You could say that Jed Rose has spent his entire career – his entire life, even – trying to get people to smoke fewer cigarettes.
Rose’s father died at 47 of smoking-related heart disease. Then, as a post-doc at UCLA, Rose became fascinated with how millions of people, like his own dad, could become cripplingly addicted to a drug that “doesn’t get people visibly high.”
Since then, he’s pioneered patches, drugs, and vape-like e-cigarette prototypes that target smokers in the hopes they will make a switch that could net them extra years of life.
Rose’s insatiable interest in smoking cessation has bolstered a 40-plus year academic and industry-sponsored career.
But with vaping-related illness reports numbering near 1,500 around the country, Rose says he worries that “anti-vaping forces” are being given the “cover” they need to undercut e-cigarettes.
He says that public health institutions like the American Lung Association and the Campaign for Tobacco-Free Kids are overblowing fears about the potential health consequences of vaping in an attempt to “squelch an industry that has the potential to save millions of lives.”
Rose invented the patch, as well as one of the first e-cigs
Rose invented the first nicotine patch in 1984 alongside his brother, Dr.Daniel Rose. Around that same time, Rose met a young biomathematician who’d later become his wife and longtime lab partner.
Frederique Behm-Rose worked with Rose to develop a prototype e-cigarette in the mid-1980s at UCLA. They called it “distilled smoke.”

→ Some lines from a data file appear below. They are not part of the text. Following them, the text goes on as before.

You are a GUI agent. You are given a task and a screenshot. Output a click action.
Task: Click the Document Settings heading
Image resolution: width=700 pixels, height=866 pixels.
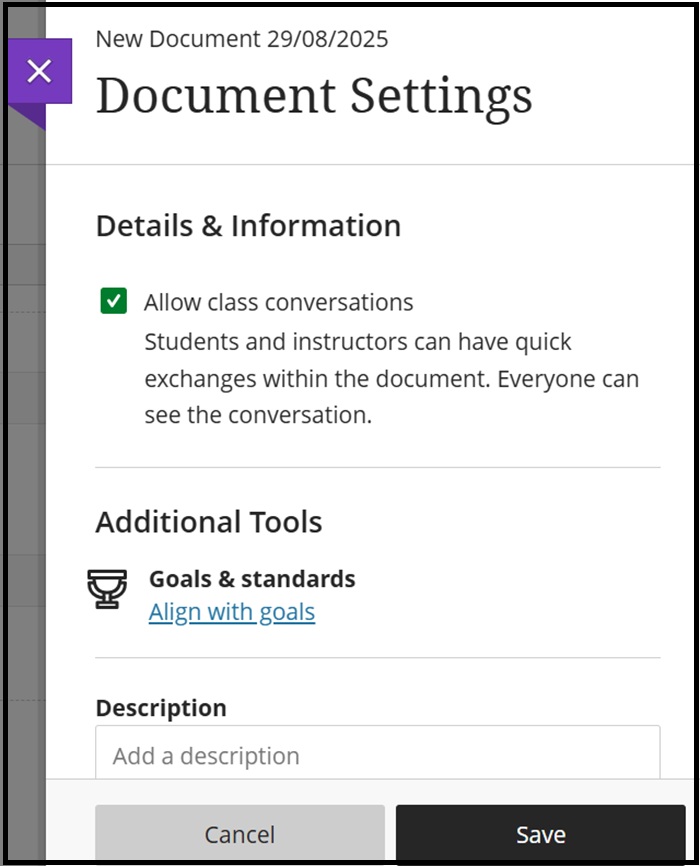[x=314, y=96]
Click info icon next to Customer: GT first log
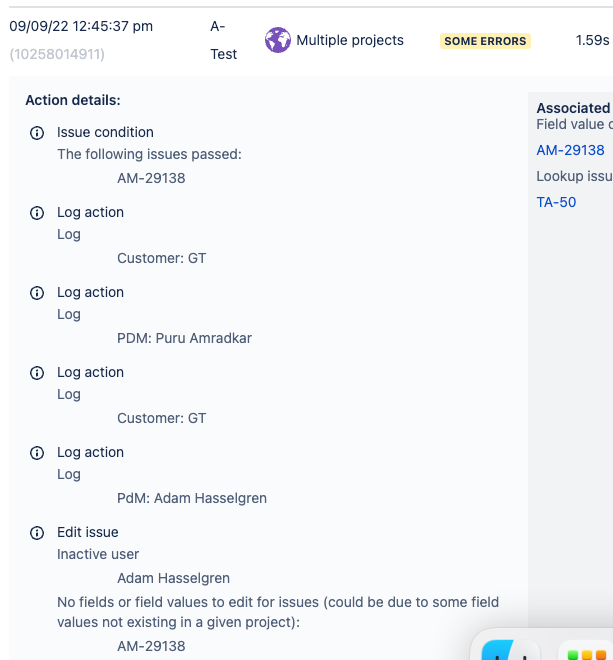 37,213
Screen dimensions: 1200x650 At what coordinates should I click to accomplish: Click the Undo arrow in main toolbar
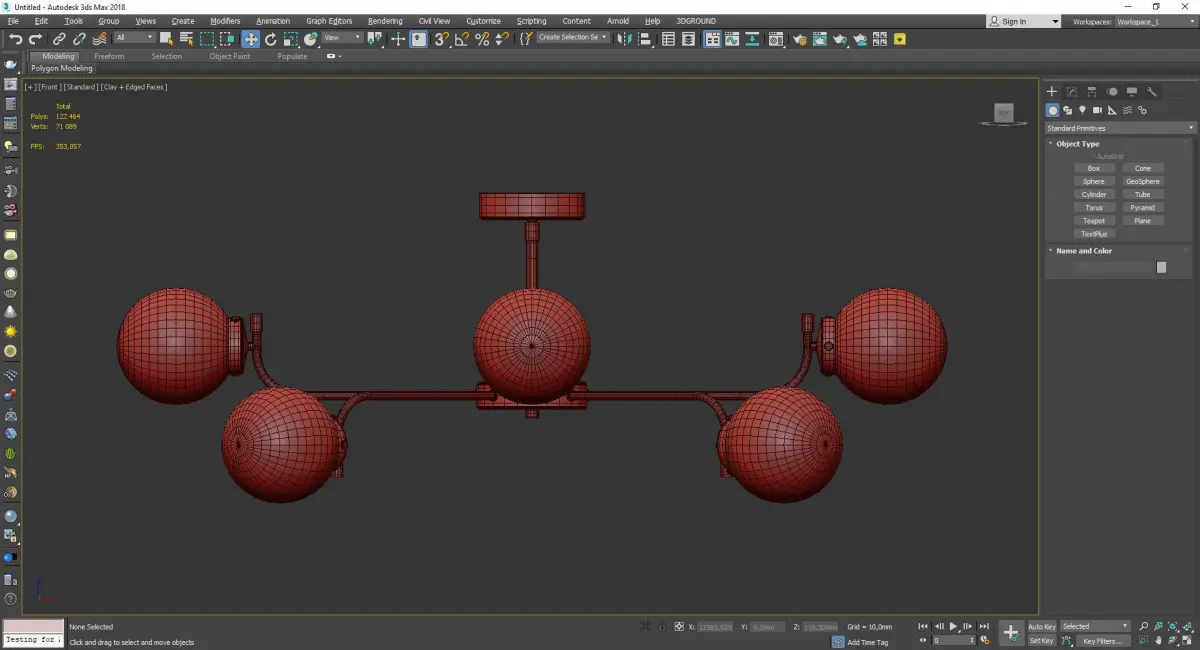click(15, 39)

“All this stuff, the really bad stuff that comes out of burning regular cigarettes, is something we always wanted to get away from, because it’s really the culprit for all those diseases and cancer-causing agents in the burning tobacco,” Behm-Rose said. “Nicotine replacement works to a certain extent. But that was never quite the solution for the true hard core smokers who really need to light up a cigarette in the morning, and go on to smoke a pack a day.”
Business Insider – Hilary Brueck – Oct 23, 2019.